The Nuclear Option: Text to Columns
If date conversion formulas get too complex:
- Select the date column
- Go to Data → Text to Columns
- Choose Delimited, click Next, then Next again
- In step 3, set the column format to Date and choose the correct format (DMY, MDY, YMD)
- Click Finish
Excel re-parses the entire column with the format you specified.
Cleaning Number Formats
Numbers stored as text are another silent problem. Excel sometimes flags these with a small green triangle in the corner of the cell.
Detecting Text Numbers
=ISNUMBER(A2)
Returns FALSE if the number is stored as text. Also check for:
=TYPE(A2)
Returns 1 for numbers and 2 for text.
Converting Text to Numbers
Method 1: Multiply by 1
=A2*1
This forces Excel to treat the value as a number.
Method 2: VALUE function
=VALUE(A2)
Explicitly converts text to a number.
Method 3: Paste Special
- Type the number 1 in an empty cell
- Copy that cell
- Select your text-number range
- Paste Special → Multiply
This multiplies every cell by 1, converting text to numbers in place without helper columns.
Removing Currency Symbols and Commas
Imported data often includes formatting characters:
=VALUE(SUBSTITUTE(SUBSTITUTE(A2, "$", ""), ",", ""))
This strips the dollar sign and commas, then converts to a number. Add more SUBSTITUTE layers for other symbols (£, €, spaces used as thousand separators).
Splitting and Combining Data
Text to Columns for Splitting
Data crammed into single columns needs splitting. Common cases:
- Full names → First name + Last name
- Addresses → Street, City, Postcode
- Combined codes → "INV-2026-001" → Type, Year, Number
Use Data → Text to Columns with the appropriate delimiter (comma, space, hyphen).
Flash Fill for Pattern-Based Splitting
Excel's Flash Fill (Ctrl+E) detects patterns from examples:
- In column B, manually type the first name from the first full name in column A
- Start typing the second first name
- Press Ctrl+E — Excel fills the rest of the column based on the pattern
Flash Fill works for extraction, reformatting, and combining — any transformation where you can show it a pattern through examples.
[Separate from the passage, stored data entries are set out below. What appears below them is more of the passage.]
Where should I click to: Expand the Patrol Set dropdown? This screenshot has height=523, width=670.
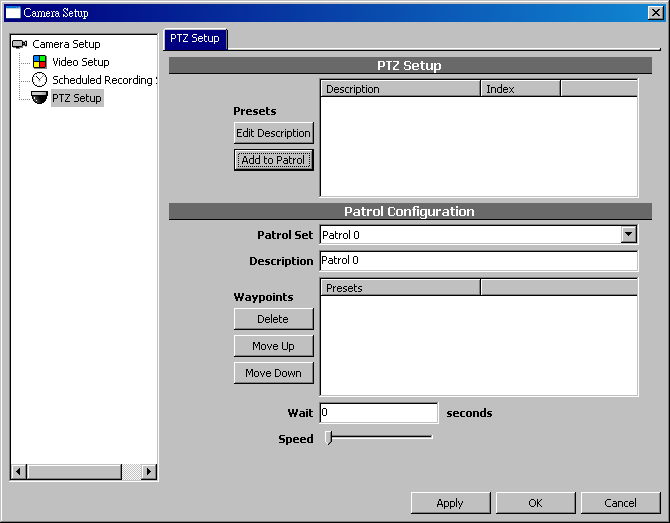click(628, 234)
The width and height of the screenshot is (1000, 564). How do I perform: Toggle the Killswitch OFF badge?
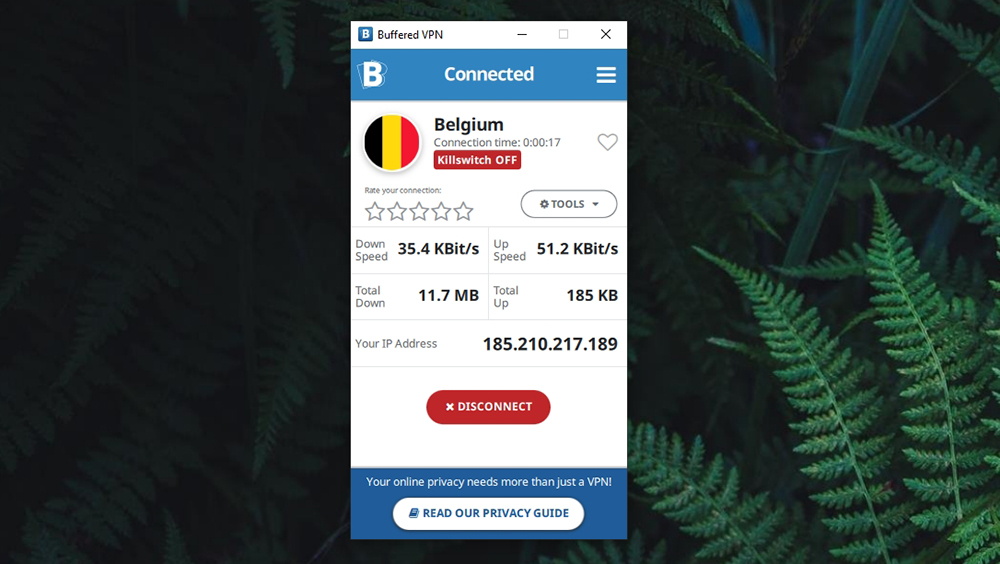click(477, 160)
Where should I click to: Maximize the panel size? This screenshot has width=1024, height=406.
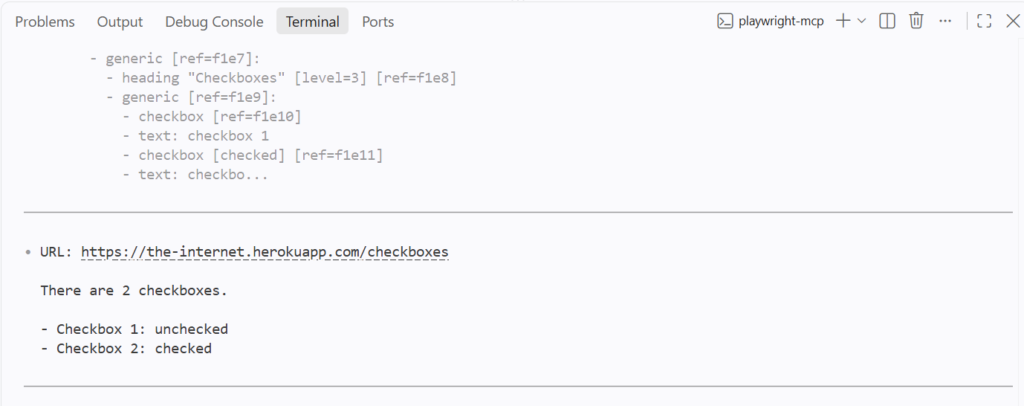tap(984, 21)
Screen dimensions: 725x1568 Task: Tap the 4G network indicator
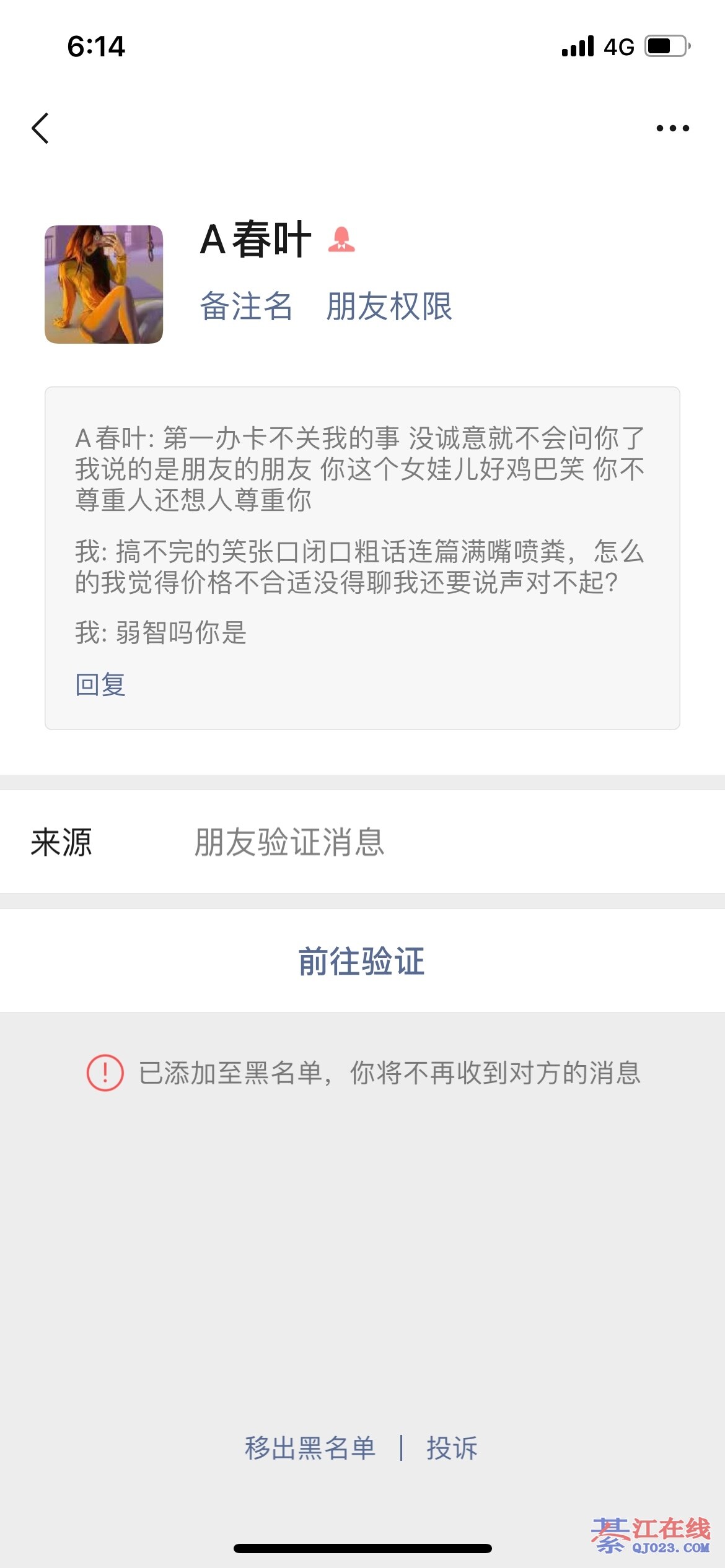[619, 47]
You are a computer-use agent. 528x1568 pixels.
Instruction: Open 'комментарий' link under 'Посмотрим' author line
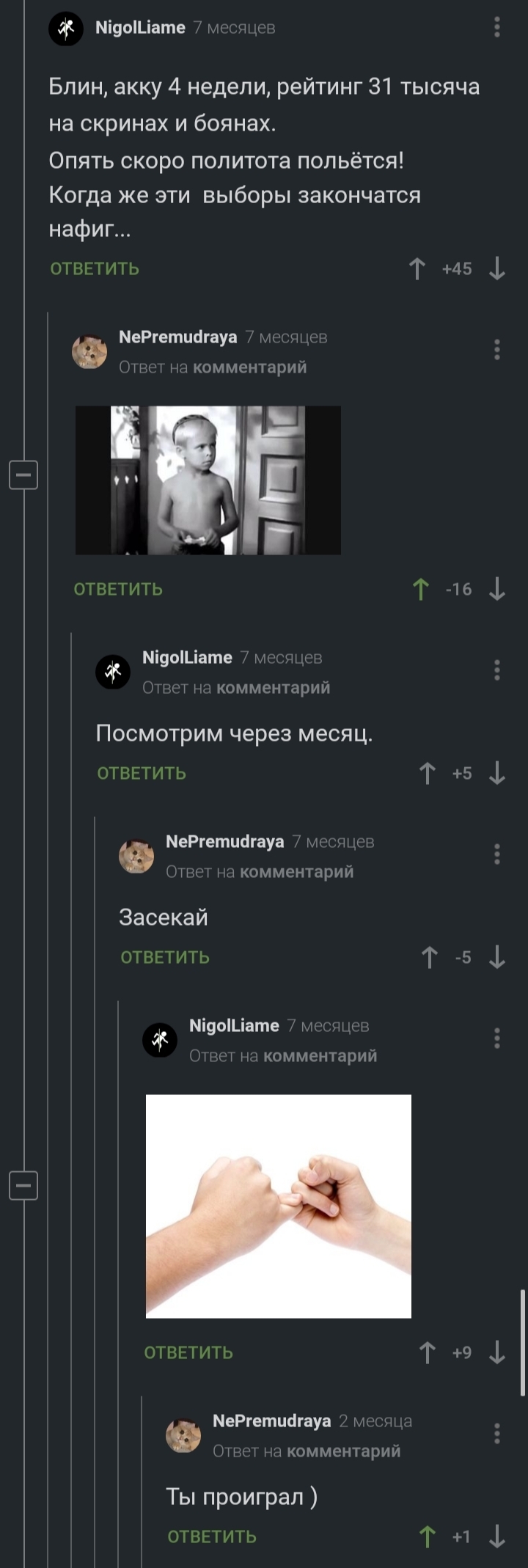point(274,688)
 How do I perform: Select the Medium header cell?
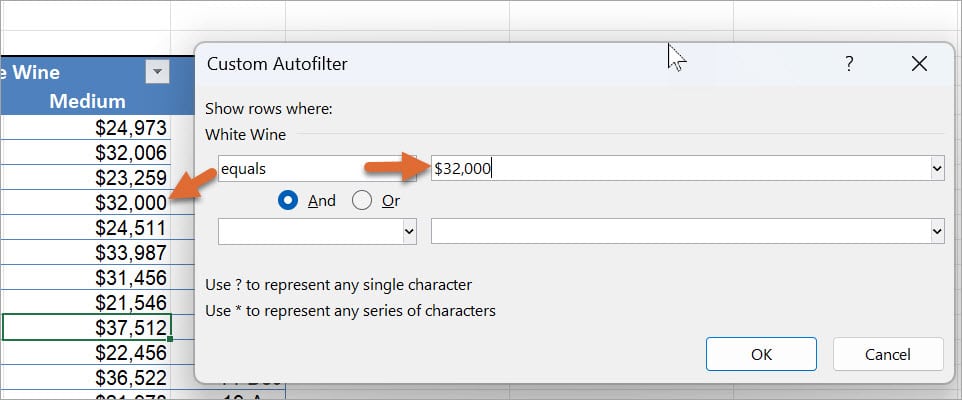pos(88,101)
CONCAT and TEXTJOIN for Combining
To merge data from multiple columns:
=TEXTJOIN(" - ", TRUE, A2, B2, C2)
TEXTJOIN is more flexible than CONCAT because it lets you specify a delimiter and skip empty cells.
Validating Cleaned Data
After cleansing, verify your work:
Check for Remaining Issues
=SUMPRODUCT((LEN(A2:A100)-LEN(TRIM(A2:A100))))
Returns 0 if no cells in the range have extra spaces. Any positive number means spaces remain.
Count Unique Values
=SUMPRODUCT(1/COUNTIF(A2:A100, A2:A100))
Compare this to your expected number of unique vendors or categories. A mismatch suggests remaining inconsistencies.
Data Validation for Prevention
Once your data is clean, add validation rules to keep it that way:
- Select the column
- Go to Data → Validation
- Set rules: dropdown lists for categories, number ranges for amounts, date ranges for dates
Prevention is always cheaper than cleanup.
The Fastest Path to Clean Data
Manual cleansing works for one-off spreadsheets. But if you regularly import data from invoices, reports, or external systems, the pattern repeats endlessly.
The most effective approach is to clean data at the point of entry. If invoice data arrives already structured — vendor names normalised, dates formatted consistently, amounts as proper numbers — you skip the cleansing step entirely.
Automated extraction tools that convert invoices to structured Excel data solve this at the source. The data arrives clean because a machine read it consistently, not because three different people typed it three different ways.
Summary
Data cleansing in Excel comes down to six core techniques: removing duplicates with COUNTIF and Remove Duplicates, fixing text with TRIM, CLEAN, and PROPER, standardising dates with DATEVALUE and Text to Columns, converting text-numbers with VALUE and Paste Special, splitting data with Text to Columns and Flash Fill, and validating with SUMPRODUCT checks. Master these and your spreadsheets become reliable. Better yet, get clean data from the start and skip the cleanup entirely.